Items excerpted from a collection:

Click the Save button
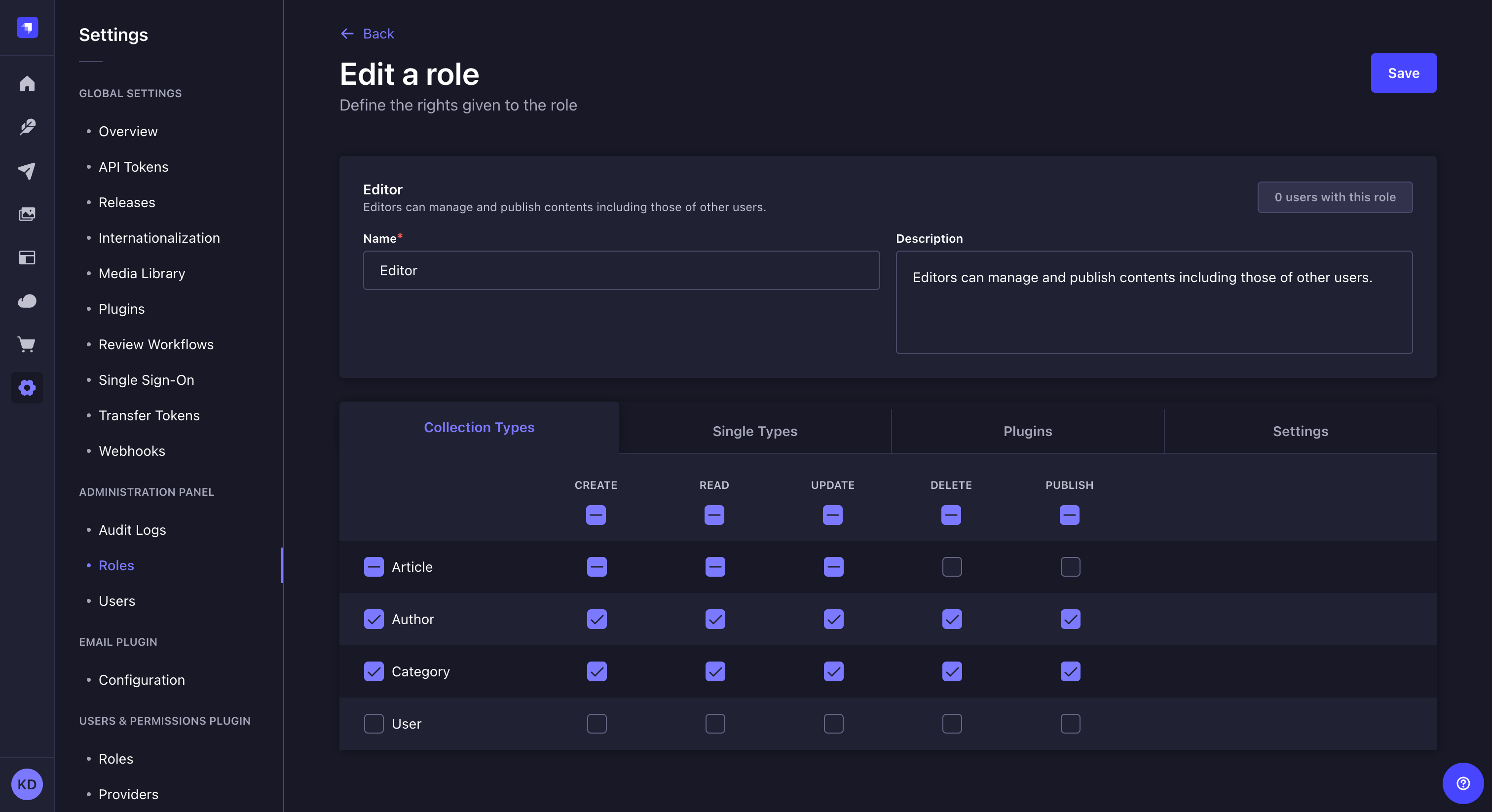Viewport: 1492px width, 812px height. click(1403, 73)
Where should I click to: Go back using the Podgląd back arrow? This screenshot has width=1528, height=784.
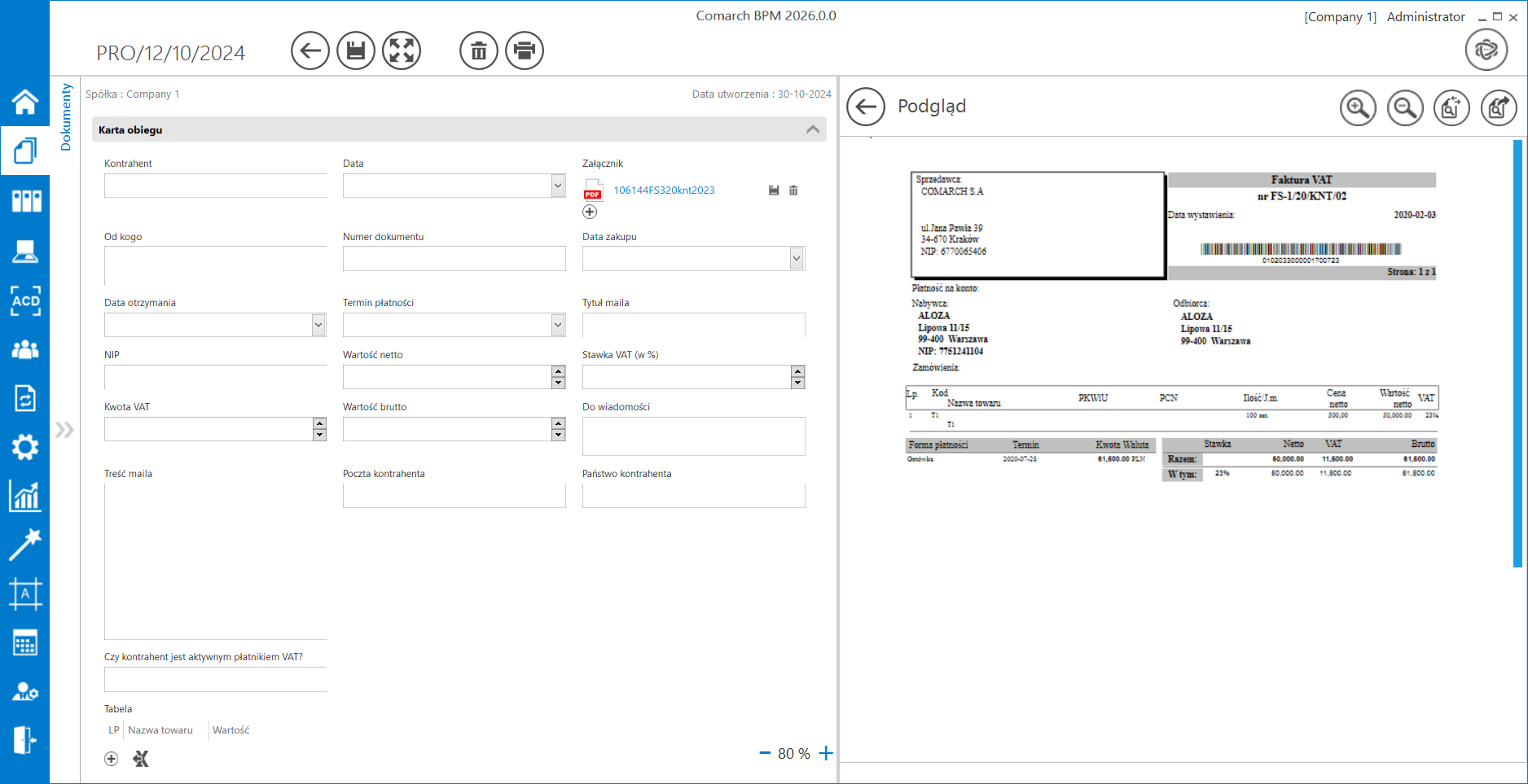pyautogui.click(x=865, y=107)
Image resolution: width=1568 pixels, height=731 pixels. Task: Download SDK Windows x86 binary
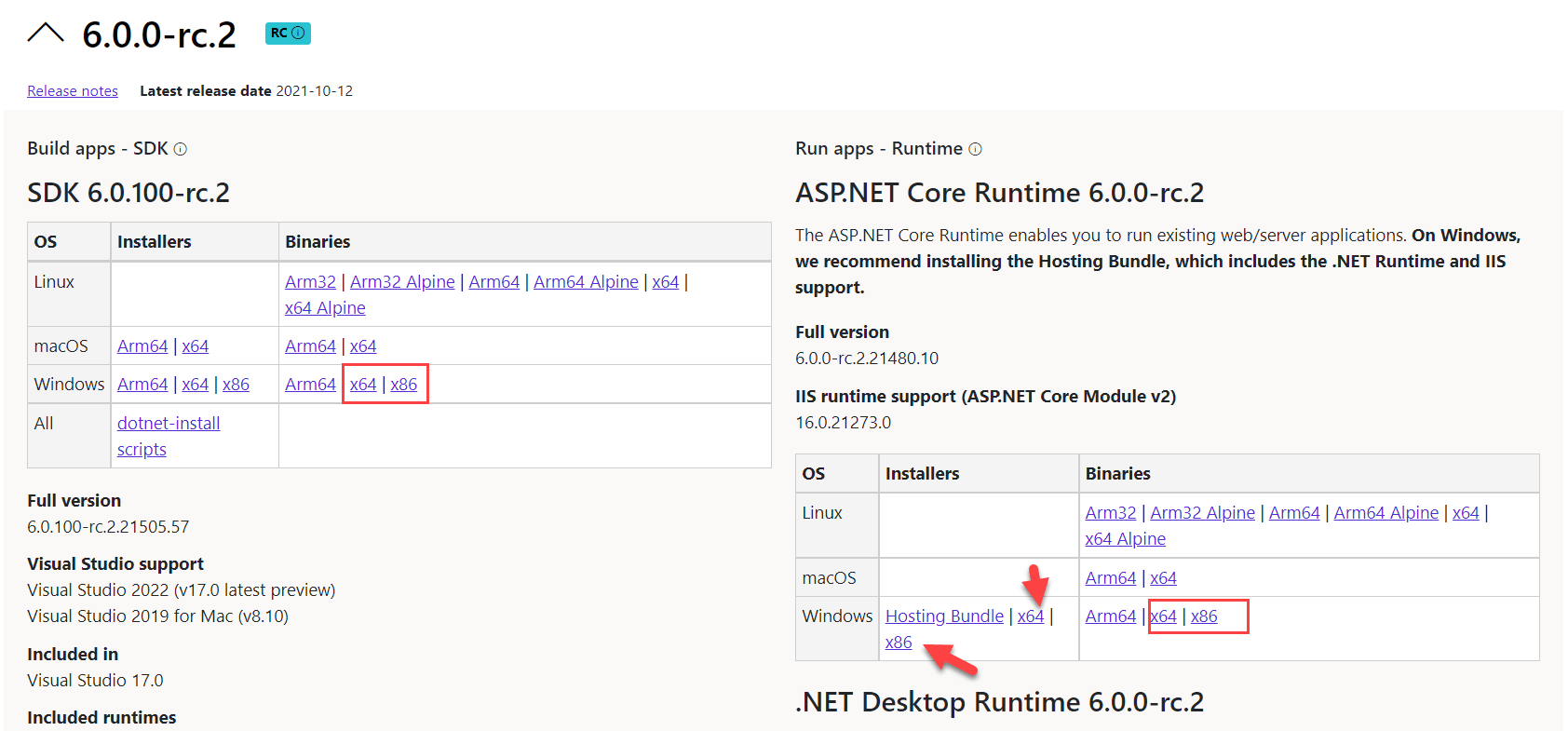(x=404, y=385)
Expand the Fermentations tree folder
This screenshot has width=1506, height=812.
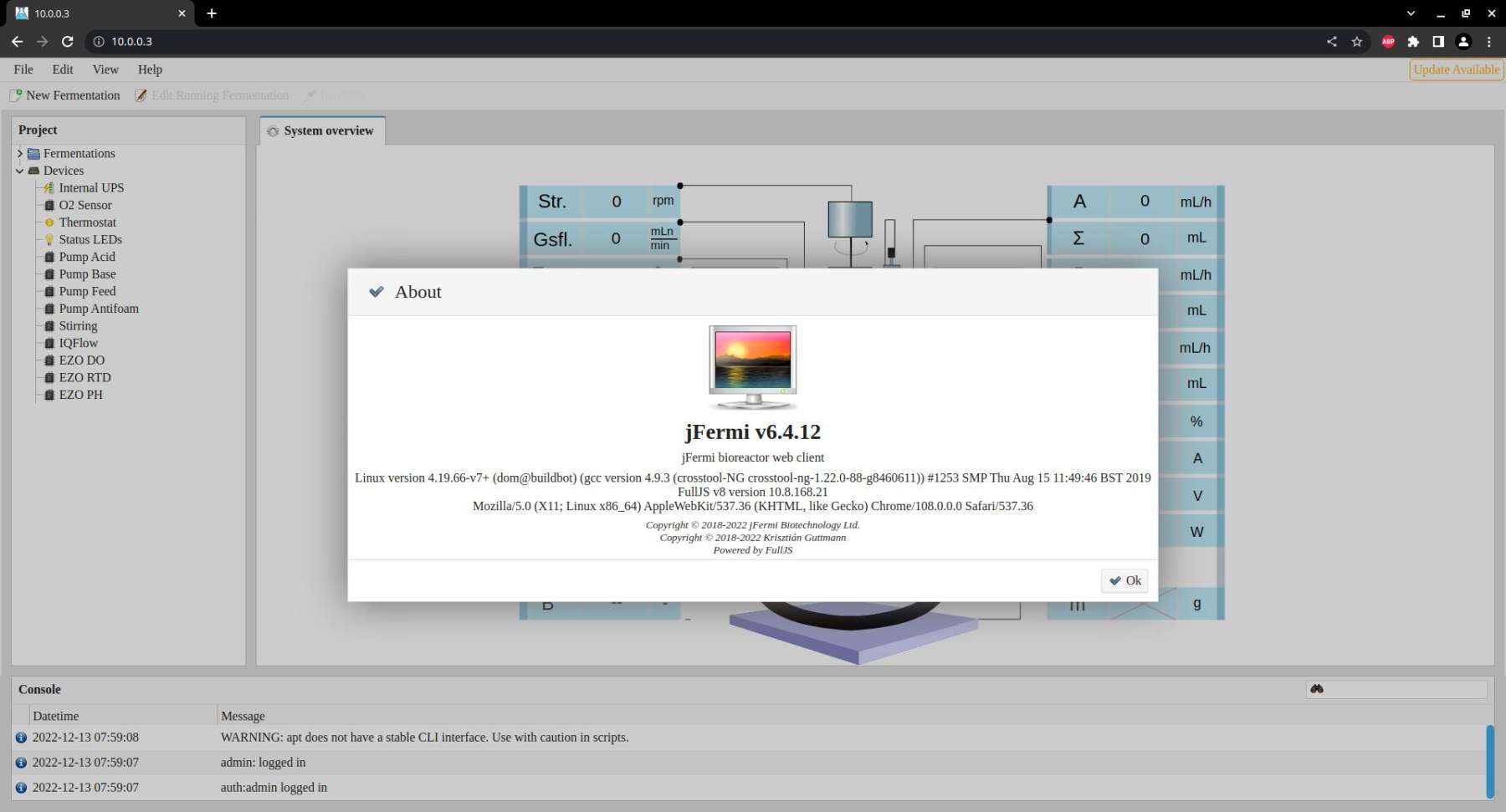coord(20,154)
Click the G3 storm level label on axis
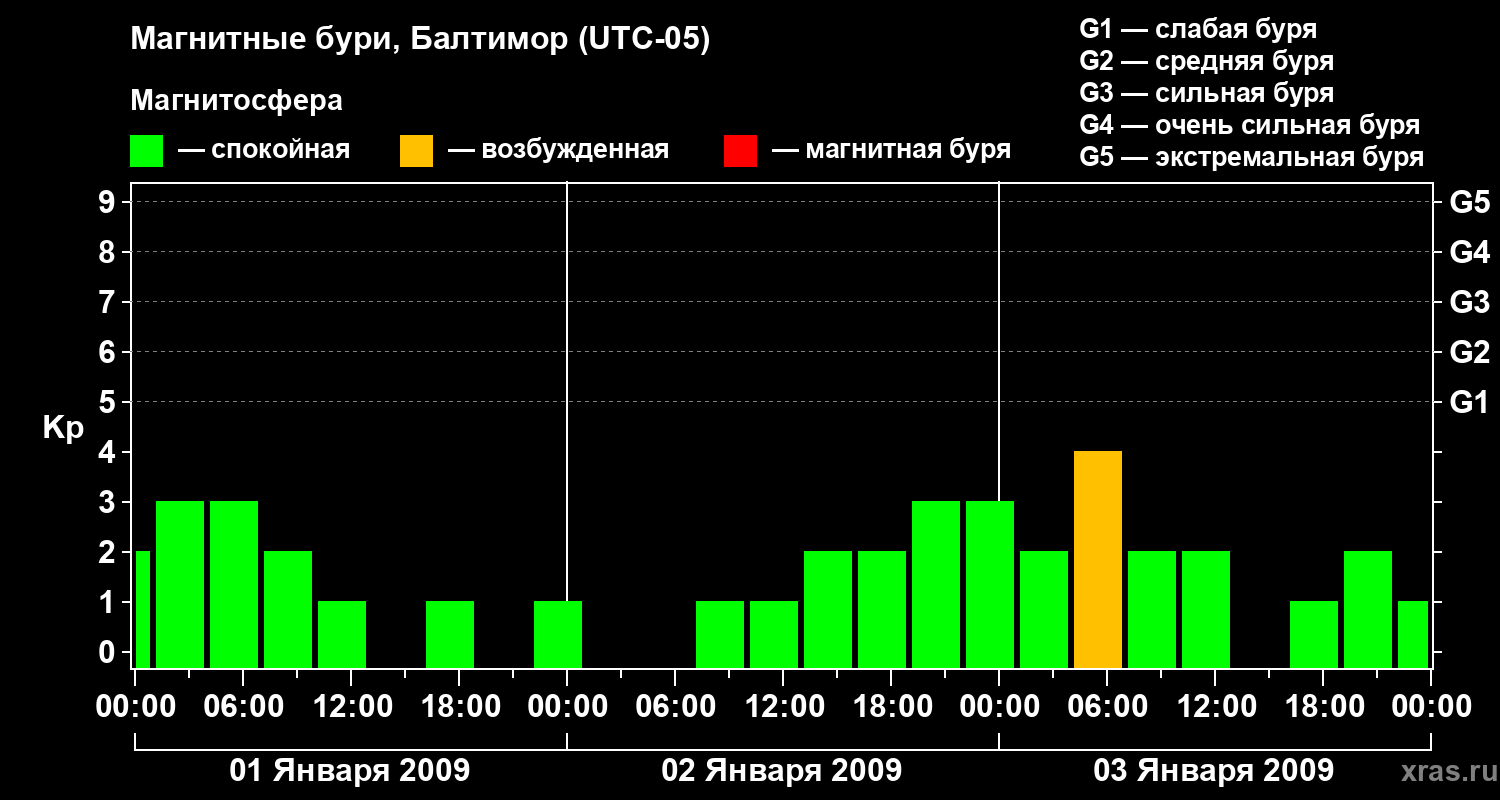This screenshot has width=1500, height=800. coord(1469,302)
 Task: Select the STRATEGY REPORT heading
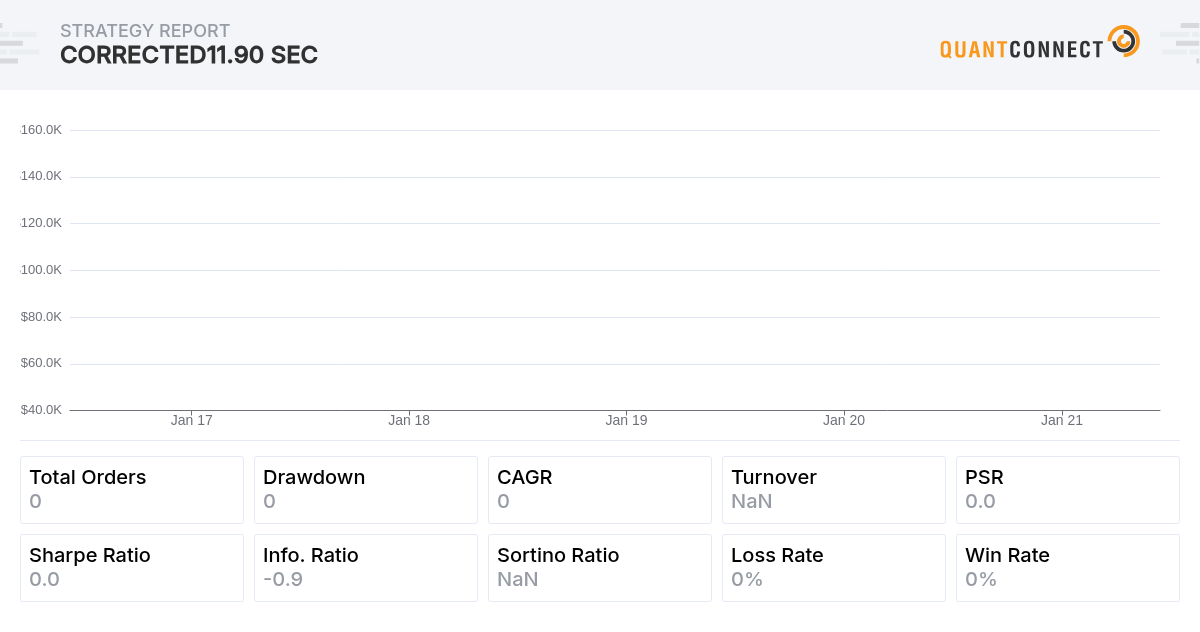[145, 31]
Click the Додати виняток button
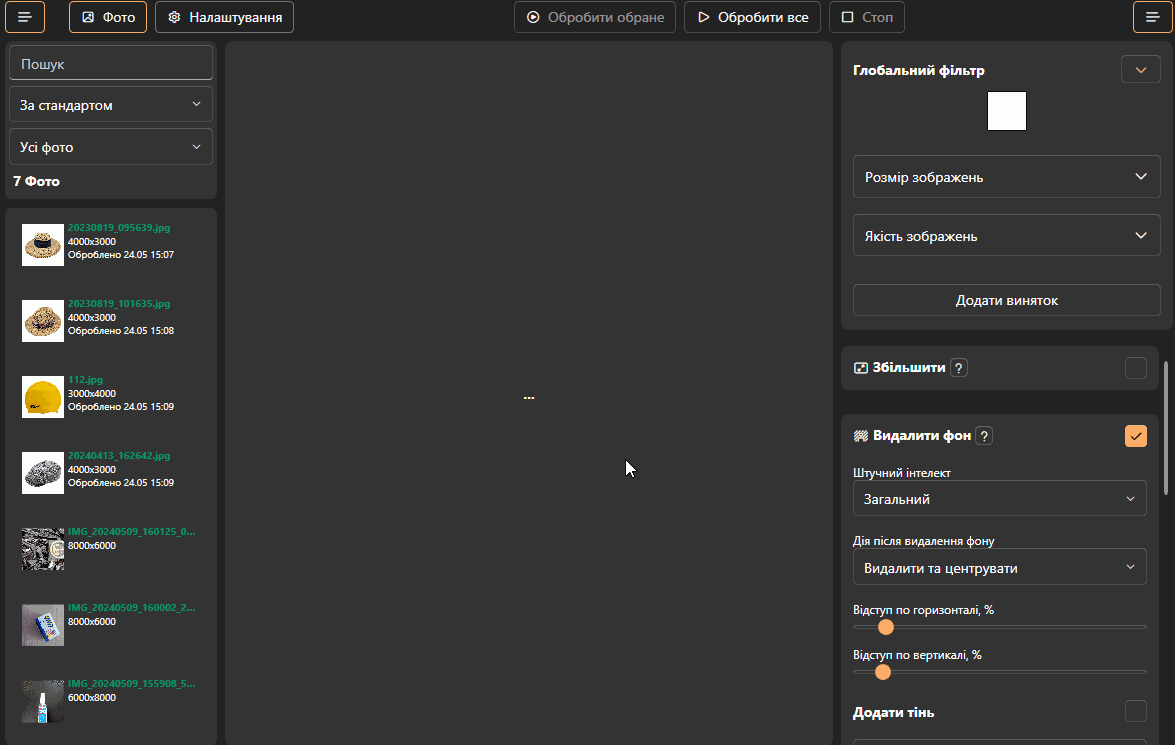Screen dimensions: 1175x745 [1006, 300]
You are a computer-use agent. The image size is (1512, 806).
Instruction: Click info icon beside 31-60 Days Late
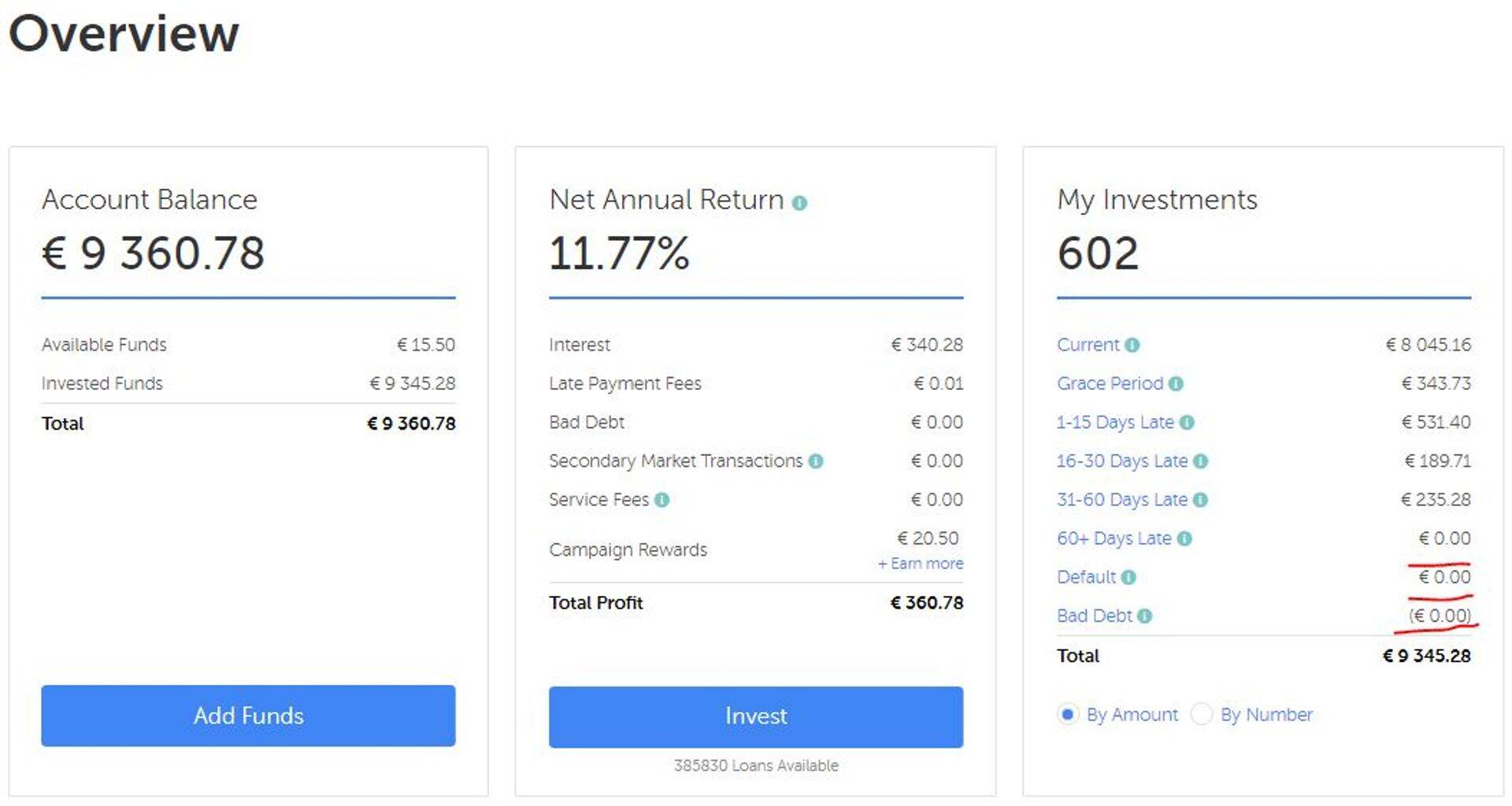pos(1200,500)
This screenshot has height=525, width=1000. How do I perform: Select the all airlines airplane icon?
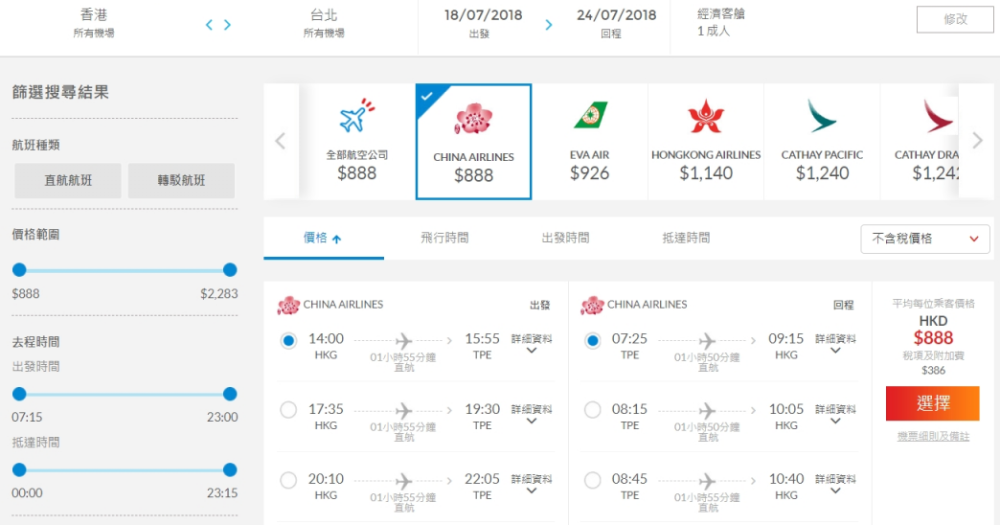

--- WHAT NEEDS TO BE DONE ---
Convert the stretch from the line containing "Where should I" through the end of the items into a JSON list of strings with one string per line, omitting blank lines. Leave the pictures out of the list.

--- TASK OUTPUT ---
[
  "Where should I click to: Go back using the Podgląd back arrow? This screenshot has width=1528, height=784.",
  "pyautogui.click(x=865, y=107)",
  "Image resolution: width=1568 pixels, height=731 pixels. Task: Download SDK Windows x86 binary",
  "(x=404, y=385)",
  "Expand the Fermentations tree folder",
  "This screenshot has width=1506, height=812.",
  "coord(20,154)",
  "Click the G3 storm level label on axis",
  "This screenshot has width=1500, height=800. coord(1469,302)",
  " Task: Select the STRATEGY REPORT heading",
  "[145, 31]",
  "Click the Додати виняток button",
  "Screen dimensions: 1175x745 [1006, 300]",
  "You are a computer-use agent. The image size is (1512, 806).",
  "Instruction: Click info icon beside 31-60 Days Late",
  "pos(1200,500)",
  "This screenshot has height=525, width=1000. How do I perform: Select the all airlines airplane icon?"
]